Je crois plus à une formation où on choisit un des secteurs, dans lequel on forme à un haut niveau de technicité et d’expertise, par exemple la physique, l’électronique, l’informatique quantique, mais en même temps dans ce cursus il faut acculturer les étudiants aux autres champs par exemple en faisant quelques projets interdisciplinaires pendant les cursus. Donc un mix avec un cœur disciplinaire très fort, et ça il ne faut surtout pas le perdre, et en même temps que les étudiants aient une culture interdisciplinaire afin de savoir parler et échanger avec les gens des autres disciplines sur des sujets communs. Ce n’est pas simple à monter, mais il faut le construire.

La France dispose-t-elle d’un écosystème de recherche et développement à même de lui assurer une place dans le monde quantique qui vient ?

Julien Bobroff : Oui. Historiquement, la France est parmi les pionnières des technologies quantiques. Les premières puces quantiques supraconductrices qui ont servi à Google pour faire son ordinateur quantique ont été inventées en partie en France au Cea sur le plateau de Saclay. L’intrication a été découverte et démontrée à Orsay par Alain Aspect. Les chercheurs de Grenoble sont en pointe sur les technologies du spin quantique. On a de vrais savoir-faire et des chercheurs et ingénieurs au meilleur niveau mondial.

Après, il faut se comparer à la bonne échelle, et pour moi la bonne échelle est européenne si nous voulons éviter une fuite des cerveaux vers les États-Unis ou la Chine. On a clairement une carte à jouer car nous disposons d’un tissu solide de laboratoires, d’expertises de pluridisciplinarités, entre des pays proches. Les Pays-Bas sont très forts, l’Allemagne aussi, la France également. L’Europe l’a compris en mettant en place des programmes européens adaptés.

Sur le plan des financements, il y a des choses non négligeables sur la table. Ces financements vont à la fois à la recherche fondamentale et à la recherche appliquée, ce qui est très rare. Pour moi tous les voyants sont au vert.

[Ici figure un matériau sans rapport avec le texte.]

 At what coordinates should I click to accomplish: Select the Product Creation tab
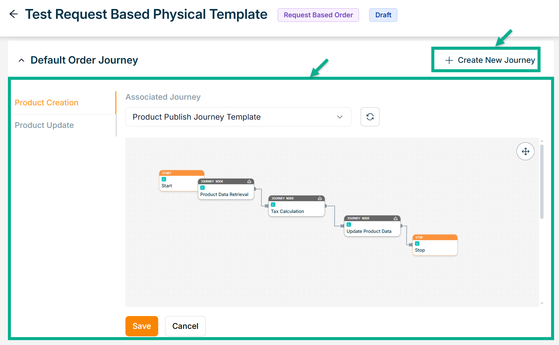pyautogui.click(x=47, y=103)
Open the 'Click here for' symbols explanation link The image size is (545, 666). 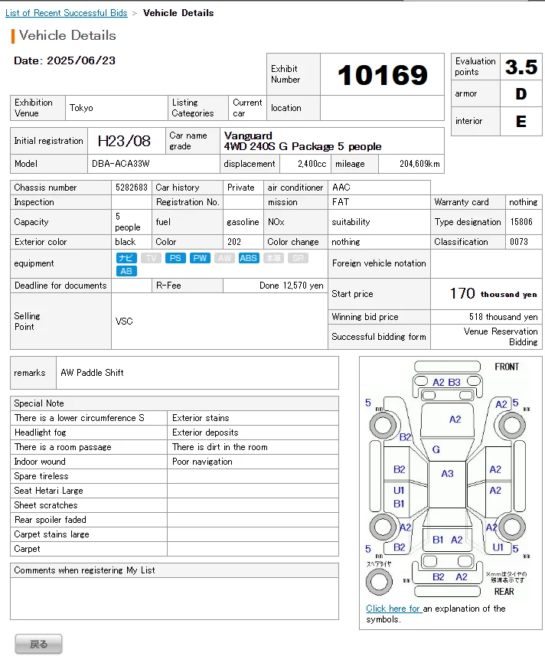[x=393, y=609]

Seul bémol concernant la France, la lourdeur administrative avant de pouvoir utiliser les fonds. Pour mon dernier livre, j’ai regardé ce qui se passait quand on met de l’argent dans un plan et qu’on regarde le temps qui s’écoule entre l’annonce politique et le temps qu’on met pour l’employer. En Allemagne, l’argent pour acheter les machines est dans les labos quelques mois après. En France, il n’est pas rare de devoir attendre au moins un an et demi, voire deux ans… Nous avons un vrai problème de lourdeur administrative sur lequel il faut travailler, faciliter la vie des chercheurs pour qu’ils puissent engager des fonds plus facilement, et ne pas être tentés de partir à l’étranger.